FIG. 16 is a sectional view showing the structure of the ink sheet. In the structure of the ink sheet 1, a light absorbing layer 1-2 and an ink layer 1-3 are layered on a transparent base film 1-1. A laser beam enters the ink sheet 1 through the light absorbing layer 1-2, and reaches a point on the light absorbing layer 1-2. In the light absorbing layer 1-2, the laser beam is transformed into thermal energy. With the thermal energy, the ink layer is molten. The molten ink is transferred from the ink layer 1-3 to the print sheet 2 that is layered on the ink layer 1-3 of the ink sheet 1. In this way, an image (including characters) is printed on the print sheet 2.
In the printer of the laser thermal-transfer type, one dot in a printed image may be reduced to a size near to the diameter of the focused light spot, e.g., approximately 10 .mu.m. Accordingly, this type of the printer is capable of printing an image of high definition. To produce a printed picture or a formed image of high definition, it is necessary to reduce the beam spot diameter as small as possible. With reduction of the spot diameter, the laser beam must be brought to irradiate exactly at a desired position on the ink sheet 1. To this end, an irregularity or nonuniformity must be minimized in the drum speed of the drum with the ink sheet 1 located thereon.

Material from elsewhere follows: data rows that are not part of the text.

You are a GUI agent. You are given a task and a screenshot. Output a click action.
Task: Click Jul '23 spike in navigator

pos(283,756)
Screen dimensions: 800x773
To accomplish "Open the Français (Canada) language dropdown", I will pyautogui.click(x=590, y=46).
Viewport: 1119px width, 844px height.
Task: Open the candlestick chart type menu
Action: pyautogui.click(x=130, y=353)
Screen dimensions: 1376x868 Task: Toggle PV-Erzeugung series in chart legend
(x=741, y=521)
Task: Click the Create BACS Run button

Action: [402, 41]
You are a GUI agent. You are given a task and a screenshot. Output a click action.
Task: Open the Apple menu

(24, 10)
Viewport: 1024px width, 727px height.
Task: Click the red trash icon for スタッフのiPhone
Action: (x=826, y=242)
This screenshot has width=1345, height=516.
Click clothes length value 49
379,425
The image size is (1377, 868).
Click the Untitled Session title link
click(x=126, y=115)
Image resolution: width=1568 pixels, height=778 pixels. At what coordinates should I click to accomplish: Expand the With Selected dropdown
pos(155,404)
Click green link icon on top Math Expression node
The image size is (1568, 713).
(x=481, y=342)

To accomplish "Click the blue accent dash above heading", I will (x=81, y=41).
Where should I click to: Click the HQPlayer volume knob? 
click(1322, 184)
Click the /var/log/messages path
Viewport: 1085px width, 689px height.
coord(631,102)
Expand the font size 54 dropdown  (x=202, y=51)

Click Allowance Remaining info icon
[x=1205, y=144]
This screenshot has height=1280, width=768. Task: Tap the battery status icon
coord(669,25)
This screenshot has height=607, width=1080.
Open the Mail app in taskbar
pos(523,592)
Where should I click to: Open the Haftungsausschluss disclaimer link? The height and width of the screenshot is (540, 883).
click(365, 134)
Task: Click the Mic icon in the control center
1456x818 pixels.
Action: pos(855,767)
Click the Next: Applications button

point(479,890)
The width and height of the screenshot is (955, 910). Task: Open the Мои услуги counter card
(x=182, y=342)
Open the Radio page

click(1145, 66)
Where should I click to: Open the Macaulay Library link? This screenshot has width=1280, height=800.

However, it is very difficult to realize such a precise control of the irradiating of the beam spot.
The printing speed of the printer of the laser thermal-transfer type is considerably slower than that of the thermal head type printer since the former transforms optical energy of the light spot into thermal energy to melt ink, while the latter uses a heat generating resistor element. An approach to increase the printing speed of the thermal-transfer type printer is to array a plural number of optical heads in the direction of an arrow X in FIG. 14 and to simultaneously drive these optical heads for printing. A precise control of relatively positioning the laser beam spots, which are emitted from the plural number of the optical heads, on the ink sheet 1 is essential to the approach. In the approach using the plural number of the optical heads, the control of the irradiating positions is very difficult when comparing with that in the thermal-transfer type printer using a single optical head.